> BEREITGESTELLTER TEXT:
Hier findet sich die Schnittstelle zur Pflege und die Notwendigkeit zur Beratung, sowohl von Angehörigen, Betroffenen als auch von professionell Pflegenden und in der Versorgung Beteiligten (Pflegekräften, Sozialarbeiter*innen, Ergo- und Sprachtherapeuten, Schulhelfer*innen, Einzelfallhelfer*innen, usw.). Menschen mit ASS haben häufig studiert, sind intelligent und durchaus zu Beziehungen fähig. Autismus ist nicht sichtbar, auch wenn es manchmal bestimmte sichtbar Anzeichen gibt.
Die Merkmale beim Autismus und Asperger-Syndrom sind bei jedem Menschen unterschiedlich, deshalb spricht man von einem Spektrum. Der Umgang mit Unbekanntem führt zu Stress, der schwerlich kompensierbar ist und deshalb häufig vermieden wird. Deshalb werden bekannte Muster häufig sehr penibel eingehalten. Das geht so weit, dass nur ein spezielles Lebensmittel von einer speziellen Firma aus einem speziellen Laden zu sich genommen wird oder generell die Lebensmittelauswahl sehr begrenzt ist (bekannt ist ein Fallbeispiel, wo ausschließlich selbstgekochtes Apfelmus zu allen Mahlzeiten gegessen wird). Dann noch den persönlichen „Stresslevel“ zu erhöhen mit endlosen Diskussionen, Druck oder Zwang ist völlig falsch. Dies erklärt unter anderem auch, dass Menschen mit ASD häufig unter Ängsten leiden. Angst aufgrund von einer veränderten Wahrnehmung, vor dem Unbekannten, Angst, etwas falsch zu machen, zu scheitern oder nicht so angenommen zu werden, wie man ist. Dazu kommt meist eine Überempfindlichkeit gegenüber Einflüssen von außen. Diese Ängste erhöhen dann wieder den Stresslevel.
Während einerseits eine Reizüberflutung von zu vielen Geräuschen, Gerüchen, Farben und Mustern möglich ist, gibt es auch Wahrnehmungseinschränkungen auf die eigene Person bezogen. So wird nicht erkannt, dass es Zeit wäre etwas zu trinken oder dass das Finger- und Fußnägelschneiden zum großen Problem wird, weil sich dadurch die Haptik beim Anfassen von Gegenständen ändert. Erkannt wird manchmal auch nicht, dass die Kleidung schon so abgetragen ist, dass sie fast vom Körper fällt (das hat mit Sparsamkeit nichts zu tun; die neue Kleidung befindet sich meist im Schrank). Da immer wieder die gleichen Kleidungsstucke getragen werden, diese ggf. sogar als Uniform oder Schutzschild dienen, haben die Kleidungsstücke einen wichtigen Stellenwert im Alltag. Sie geben Struktur, Halt und Sicherheit.

> GESAMMELTES MATERIAL:
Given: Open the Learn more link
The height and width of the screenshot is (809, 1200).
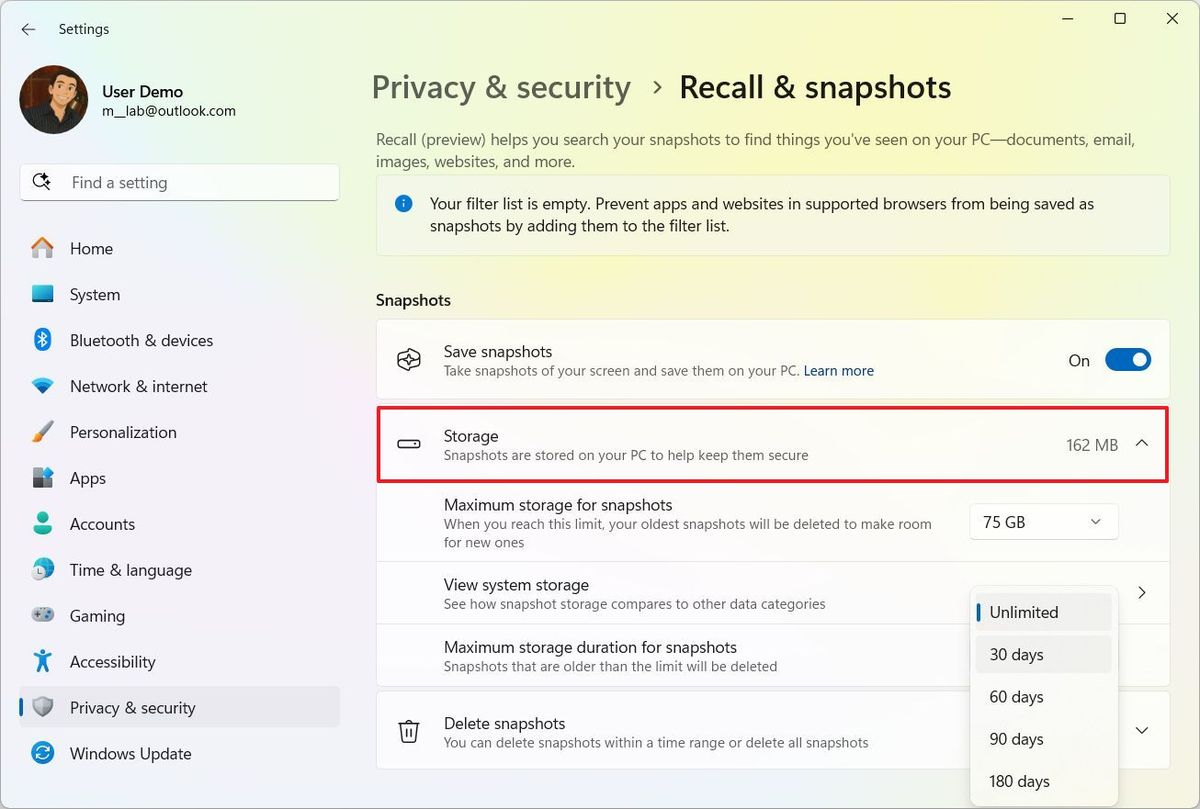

> AUFGABENSTELLUNG:
A) Gib den Abschnitt aus dem Text zum Autismus-Spektrum wörtlich wieder: Setze bei den Worten mit "Hier findet sich" ein und ende nach "sichtbar Anzeichen gibt.".
B) Beantworte anhand des Textes zum Autismus-Spektrum:
(i) Weshalb spricht man bei Autismus und Asperger-Syndrom von einem Spektrum?
(ii) Warum wird das Schneiden der Finger- und Fußnägel zum großen Problem?
(iii) Was geben die Kleidungsstücke laut Text?

> ERGEBNISSE JE AUFGABE:
A)
Hier findet sich die Schnittstelle zur Pflege und die Notwendigkeit zur Beratung, sowohl von Angehörigen, Betroffenen als auch von professionell Pflegenden und in der Versorgung Beteiligten (Pflegekräften, Sozialarbeiter*innen, Ergo- und Sprachtherapeuten, Schulhelfer*innen, Einzelfallhelfer*innen, usw.). Menschen mit ASS haben häufig studiert, sind intelligent und durchaus zu Beziehungen fähig. Autismus ist nicht sichtbar, auch wenn es manchmal bestimmte sichtbar Anzeichen gibt.

B)
(i) Die Merkmale sind bei jedem Menschen unterschiedlich.
(ii) Dadurch ändert sich die Haptik beim Anfassen von Gegenständen.
(iii) Struktur, Halt und Sicherheit.